Table 2 Summary of coreflood experiments [47]

Nanosized silica particles propagate through water-wet Berea sandstone cores. Silica nanosized particles did not mobilize oil in water-wet Berea sandstone cores. When silica particles were dispersed in a 600 ppm hydrolyzed polyacrylamide (HPAM) solution, more than 20 % reduction in S or was observed [27]. Aluminum oxide nanoparticles that are dispersed in propanol have more tendencies to enhance oil recovery than iron oxide nanoparticles. However, both of them are applicable. Also silicon oxide treated by silane that is dispersed in propanol has the most tendencies to enhance oil recovery through the interfacial tension reduction and wettability alterations. Total oil recoveries by the nanofluids are more 88 %. It indicates that if nanofluid injection begins earlier, the oil recoveries will be higher and less amount of oil is trapped within the porous media [54].

It seems adding 0.1 wt% nanoparticles can improve pseudoplasticity behavior of polymer solutions in low shear rate values. In all tests, an increase in viscosity of nanosuspension in comparison with polymer viscosity was observed. This increase can be a reason for increasing oil recovery during flooding test by nanosuspension in comparison with polymer solution flooding. It means nanosuspension can be used instead of polymer solution to enhance oil recovery because they could increase viscosity of polymer solution. Possibility of improving pseudoplasticity behavior of polymer solutions after adding high percentage of nanoparticles can be evaluated in the future [5557].

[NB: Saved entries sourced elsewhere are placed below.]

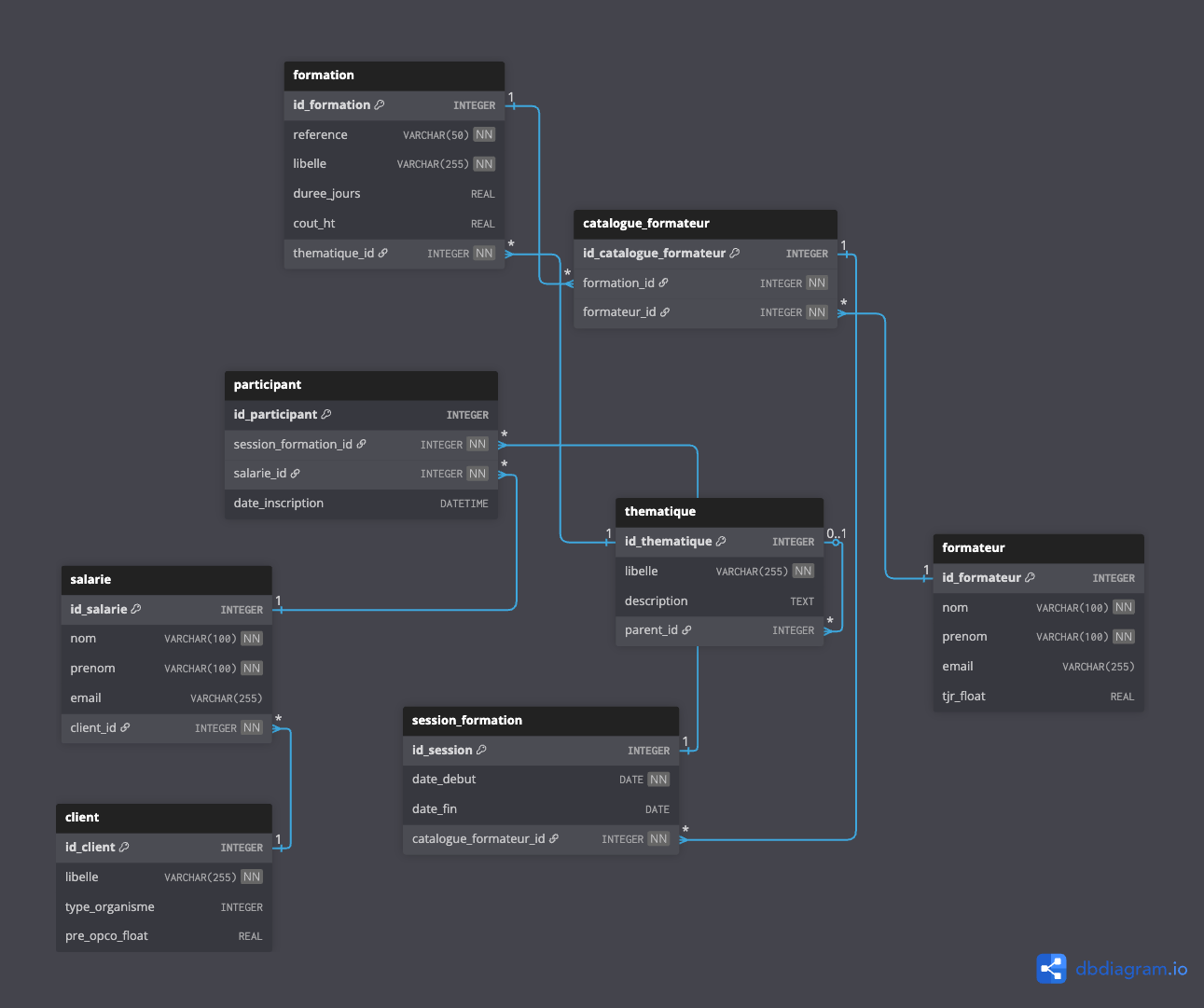Click the link icon beside catalogue_formateur_id

pyautogui.click(x=554, y=839)
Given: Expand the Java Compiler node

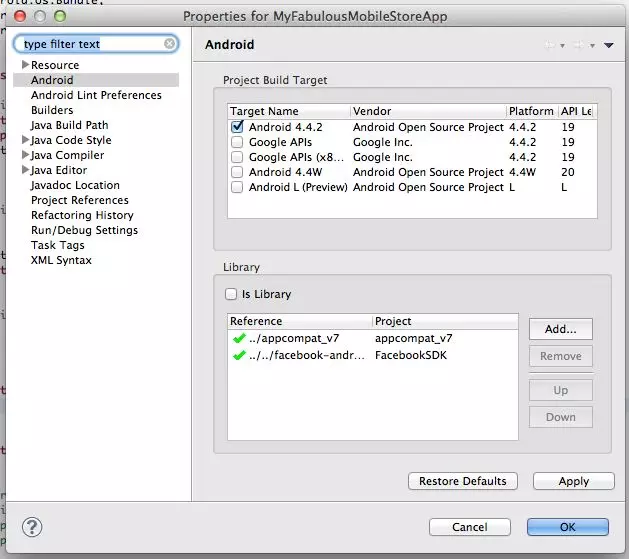Looking at the screenshot, I should click(25, 155).

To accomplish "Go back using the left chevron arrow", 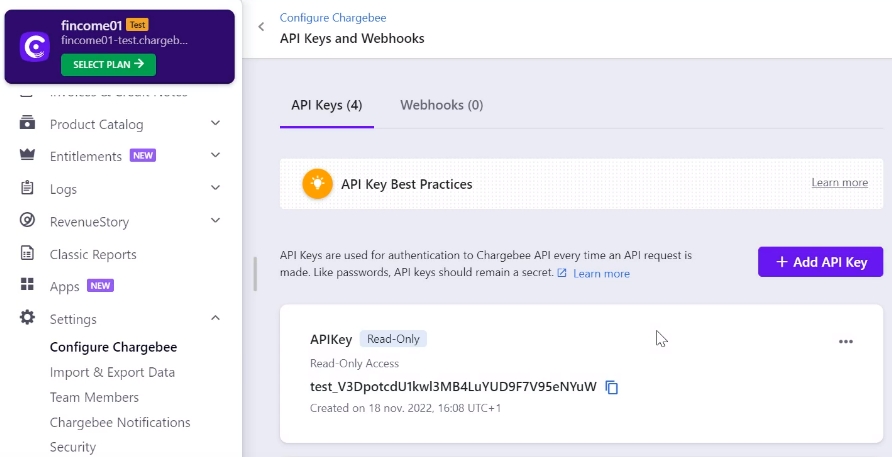I will click(261, 27).

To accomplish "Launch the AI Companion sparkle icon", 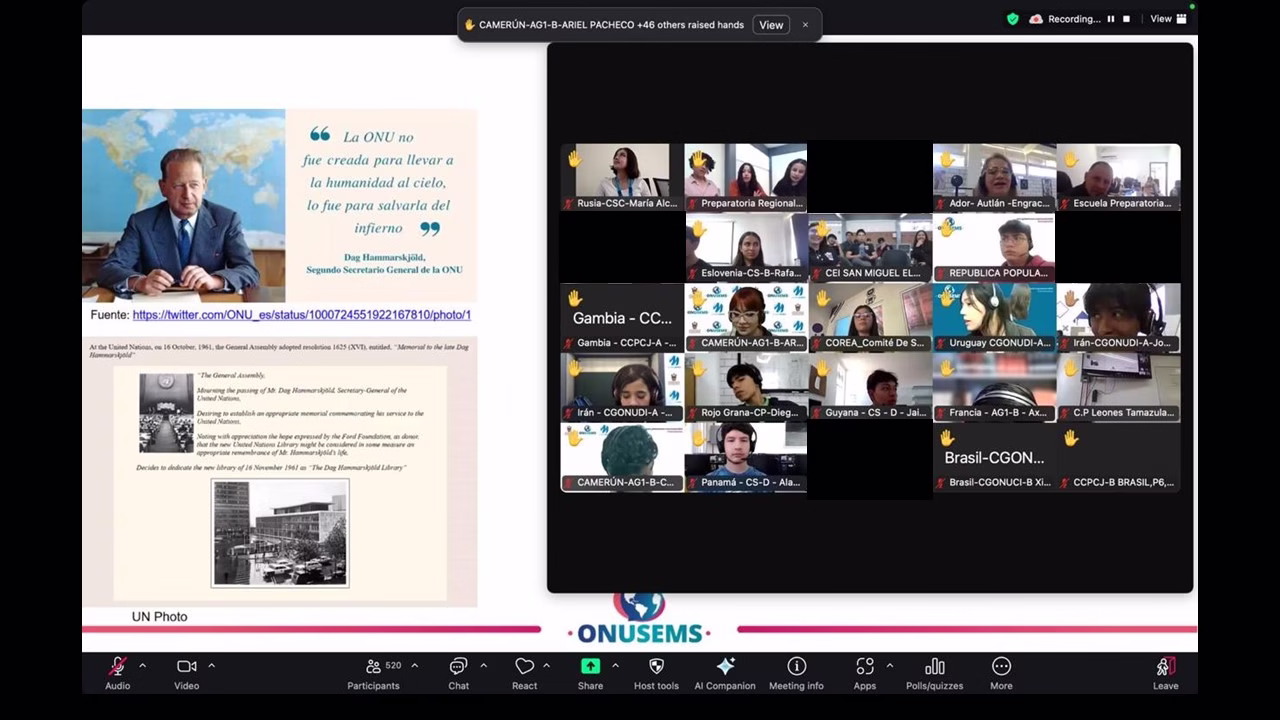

Effects of nanoparticles on oil recovery were investigated in Rahimi et al.’s works by using different concentrations of SDS surfactant solution and water-wet nanoparticles in a sandstone core plug. Ultimate oil recovery is increased by injecting surfactant solution enriched by Aerosil 200 through a sandstone core. The amount of additional oil recovery for a surfactant solution with 2500 ppm SDS concentration and 1000 ppm Aerosil 200 concentration was 11 %. This 11 % additional recovered oil can lead to significant increase in oil production if reservoir volume is taken into calculation. Increased oil recovery may be attributed to the contribution of the surfactant molecules, which was supposed previously to be adsorbed on the rock surface, in the interfacial tension reduction process and prevention of the changing rock wettability from water wet to oil wet [58, 59].

Conclusion

Chemical EOR methods have made a relatively small contribution to the world’s oil production during the last decades. China is the country with the largest oil production coming from chemical EOR projects. However, there are an increasing number of ongoing and planned SP and ASP evaluations at pilot scale, especially in Canada and the USA. Polymer flooding is gaining interest for heavy crude oil reservoirs (i.e., Canada) and offshore fields. However, chemical EOR is not expected to impact world’s oil production for at least two decades, if it is ever implemented at commercial scales. Despite the growing research interest on chemically assisted methods (e.g., spontaneous imbibition, wettability modifiers and ITF reductions) and surfactant polymer (SP) flooding to improve oil recoveries in carbonate formations, these projects are not expected to impact global oil production in the near future [60].

Nanotechnology has the potential to have a positive effect on the chemical EOR process. The aims of this paper were firstly to compile an up-to-date database for implemented nanochemical injection projects reported in the literature over the last 15 years. Altogether, nanotechnology can be an effective enhancement option for an oil recovery method in an oil reservoir which is technically sensitive to the chemical recovery method. Although the future of nanotechnology is completely uncharted territory, certainly nanotechnology will revolutionize the oil industry in several important ways.